Text passage:
-- begin --

Half the year, I am an hour early, the other half, an hour late...

Reply to
solarman

Reply to
Wayne Weber

Are you serious, about the government saving money by not lighting their offices? I can't remember the last time I saw lights turned off in any reasonably sized office, govern-mental or not, while people are working in them. Even in the summer, middle of the afternoon...

Course, I'm up here in Canada, so maybe we do things differently north of the border. And of course, up here, by the time December rolls around it's dark before we get into the office and it's dark when we leave. So switching to DLST accomplishes not much, as far as I can tell. And I don't mind switching clocks so much as trying to get the kids to adjust.

Clint

Reply to
Clint Neufeld

That's because effectively, we're already on Daylight time, all the time, and most of us don't discern any benefit from changing things. Astronomically speaking, Indiana belongs in the Central time zone, not the Eastern, thus being on permanent EST is functionally equivalent to having DST year-round anyway. Our clocks are nearly an hour ahead of the sun as it is; if we were on EDT in the summer, they'd be almost two hours out of sync.

Only two options make any sense: go back to the Central time zone (where we used to be) and go on CDT with the rest of the Central zone (as we used to), or keep the status quo.

Me, I like not having to change the clocks twice a year.

You have no idea what you're talking about.

-- Regards, Doug Miller (alphageek-at-milmac-dot-com)

Reply to
Doug Miller

Somehow, I've been able to deal with it. Go figure.

-JBB

Reply to
J.B. Bobbitt

Yeah, I did too, when I lived in Illinois and Michigan. It's really not as big a deal as many of my fellow Hoosiers seem to think -- but it's a pain in the keister just the same, and you won't realize how big a nuisance it is, until you move to a state where you don't have to do it any more.

-- end --

Directive A:
In the daylight saving time thread, which time zone does Indiana astronomically belong in?
Directive B:
Using the daylight saving time thread, explain in one to three sentences why being on permanent EST is functionally equivalent to having daylight time year-round for Indiana.
Directive C:
Please reproduce the stretch of the daylight saving time thread from "Yeah, I did" through "it any more.".

Given material:
-- begin --

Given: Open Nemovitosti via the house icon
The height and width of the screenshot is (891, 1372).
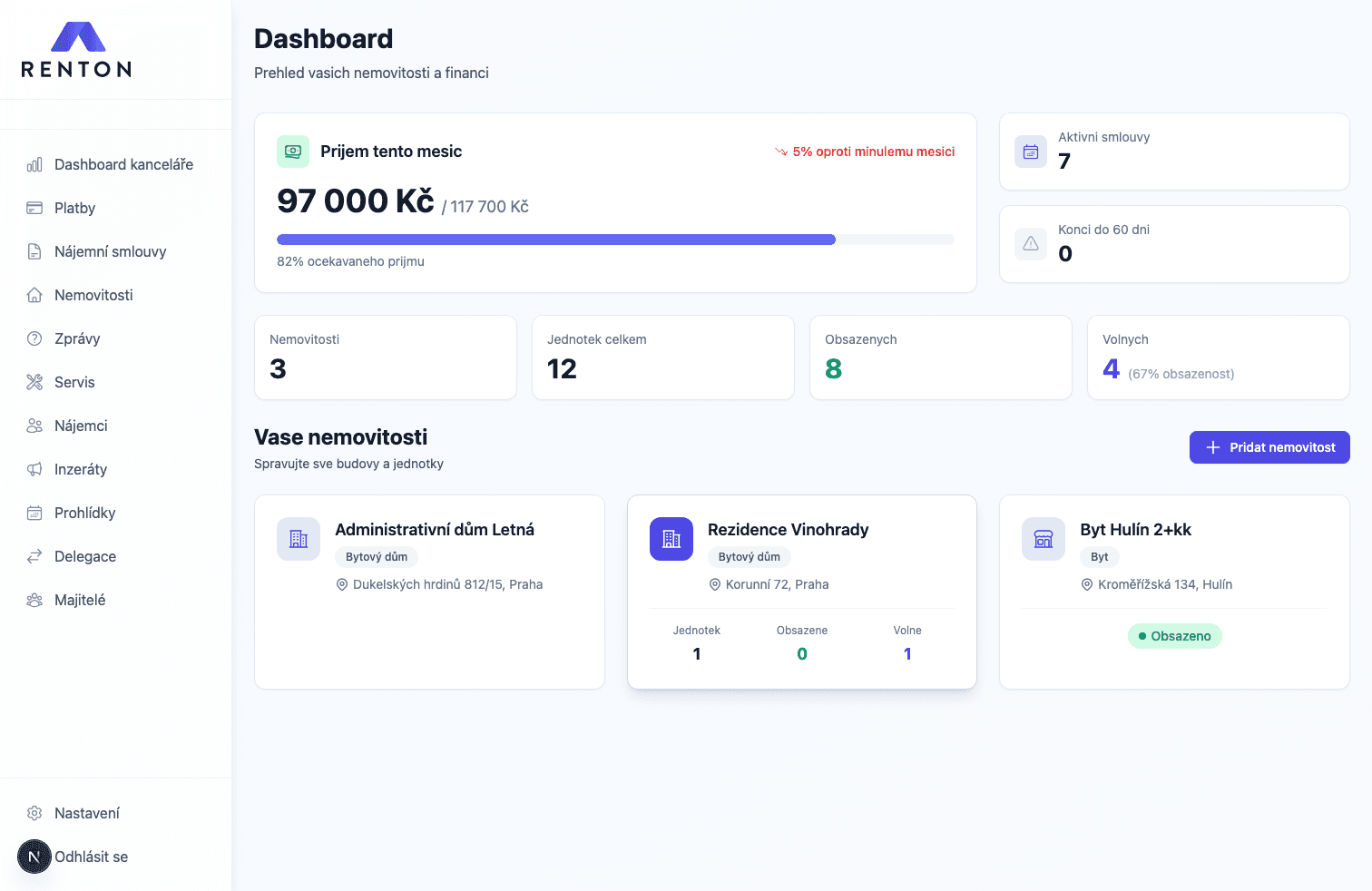Looking at the screenshot, I should click(x=34, y=295).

-- end --

Exercise solution A:
The Central time zone.

Exercise solution B:
Astronomically, Indiana belongs in the Central time zone rather than the Eastern, so its clocks on EST already run nearly an hour ahead of the sun. Switching to EDT in summer would put them almost two hours out of sync.

Exercise solution C:
Yeah, I did too, when I lived in Illinois and Michigan. It's really not as big a deal as many of my fellow Hoosiers seem to think -- but it's a pain in the keister just the same, and you won't realize how big a nuisance it is, until you move to a state where you don't have to do it any more.